**What this exercise asks:**
(1) Print the passage of the news crawler text from "# view the parsed" up to and including "are not mentioned.".
(2) In the command lines of the news crawler text, which distinct scrapy subcommands appear as the word directly after "scrapy"? List each one once.

**Document extract:**
================

A scrapy crawler that scrapes market news from Indian financial news outlets
⚠️ WARNING: Work in progress. Will implement breaking frequently.
Run a spider. The outputs are saved to outputs/moneycontrol.jl
in JSONlines format
# scrape all market articles from "2010-01-01" till today with
scrapy crawl moneycontrol
# trial run: stops after scraping 10 items. useful for testing purposes
TRIAL_RUN=1 scrapy crawl moneycontrol
To view a list of all available spiders:
scrapy list
# businessstandard
# businesstoday
# economictimes
# financialexpress
# firstpost
# freepressjournal
# indianexpress
# ipfy
# moneycontrol
# ndtvprofit
# news18
# outlookindia
# thehindu
# thehindubusinessline
# zeenews
To run all the spiders in production
# view scraping benchmark tests performed by scrapy
scrapy bench
python run.py
Run tests to check if spiders are still working.
# view the parsed the article
scrapy parse https://www.businesstoday.in/markets/stocks/story/upward-revision-in-eps-estimates-what-analysts-say-on-tcs-q1-results-stock-trading-strategy-436794-2024-07-11
# intergration test all spiders
pytest
The sitemaps for each website not always directly available in robots.txt
. Googling for keywords like "ndtvprofit.com daily sitemap xml"
seems to retrieve the ones that are not mentioned.
Publisher | Sitemap Type | Sitemap Link |
---|---|---|
News 18 | Daily Sitemap | Link |
The Hindu | Daily Sitemap | Link |
The Hindu Business Line | Daily Sitemap | Link |
Business Today | Daily Sitemap | Link |
Money Control | Daily Sitemap | Link |
Business Standard | Sitemap Index | Link |
Economic Times | Monthly Sitemaps | Link |
Firstpost | Daily Sitemap | Link |
NDTV Profit | Daily Sitemap | Link |
Free Press Journal | Daily Sitemap | Link |
Outlook India | Daily Sitemap | Link |
Zee News | Monthly Sitemap | Link |
Financial Express | Daily Sitemap | Link |
Indian Express | Daily Sitemap | Link |
- Do not cache recent sitemaps
- Run the scraper as prefect flow
- Scraping mode - Update/dump
- While running the test, if it fails, prevent scrapy from showing the entire output
- export PYTHONDONTWRITEBYTECODE=1
- pytest failing on few spiders on remote server
- moneycontrol and indianexpress have very aggressive protection. they don't seem to allow usage of even floating ips from hetzner. but ips of brightdata seem to work
- Attach floating IPs
- Prevent pycache
- Mount volume
The following news websites were in consideration but no daily sitemaps were found. Some effective strategies (requires more research) to iteratively retrieve a list of all articles are mentioned below.

================

**Material shown:**

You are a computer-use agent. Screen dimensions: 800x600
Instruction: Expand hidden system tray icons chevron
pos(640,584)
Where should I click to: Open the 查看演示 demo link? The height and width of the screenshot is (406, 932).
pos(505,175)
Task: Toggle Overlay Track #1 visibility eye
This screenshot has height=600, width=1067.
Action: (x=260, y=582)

================

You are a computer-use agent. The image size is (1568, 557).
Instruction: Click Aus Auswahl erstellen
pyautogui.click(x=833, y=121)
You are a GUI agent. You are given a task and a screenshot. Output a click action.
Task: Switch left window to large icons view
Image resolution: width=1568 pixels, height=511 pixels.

================

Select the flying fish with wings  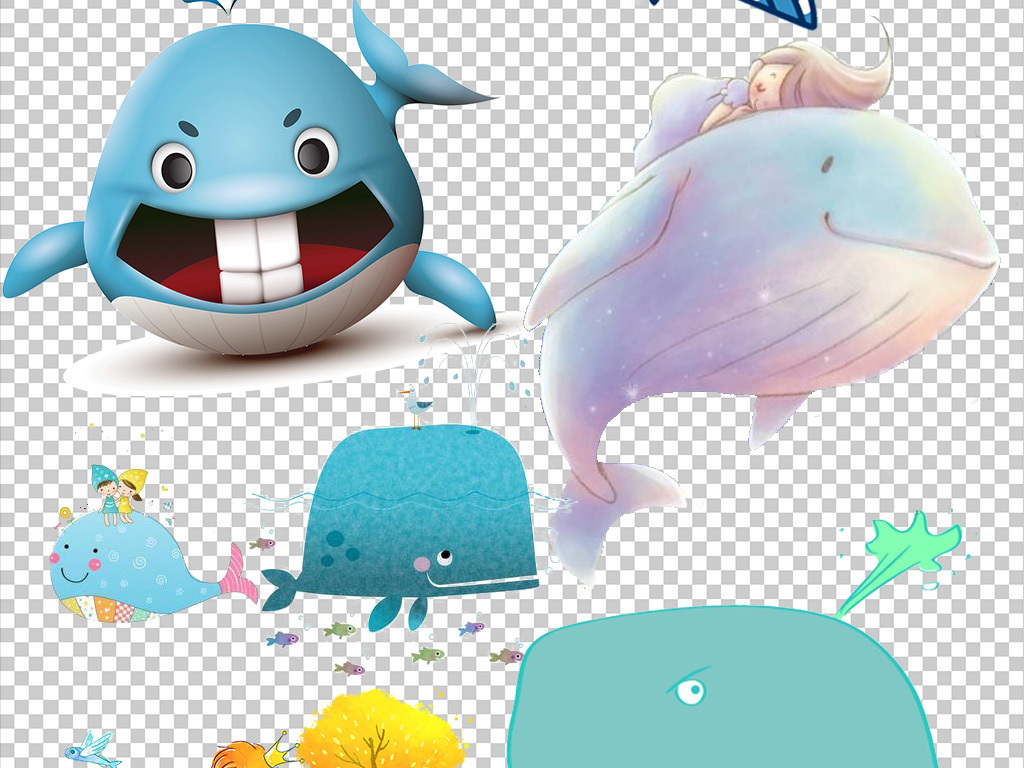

================

**Answers provided:**
(1)
# view the parsed the article
scrapy parse https://www.businesstoday.in/markets/stocks/story/upward-revision-in-eps-estimates-what-analysts-say-on-tcs-q1-results-stock-trading-strategy-436794-2024-07-11
# intergration test all spiders
pytest
The sitemaps for each website not always directly available in robots.txt
. Googling for keywords like "ndtvprofit.com daily sitemap xml"
seems to retrieve the ones that are not mentioned.

(2) crawl, list, bench, parse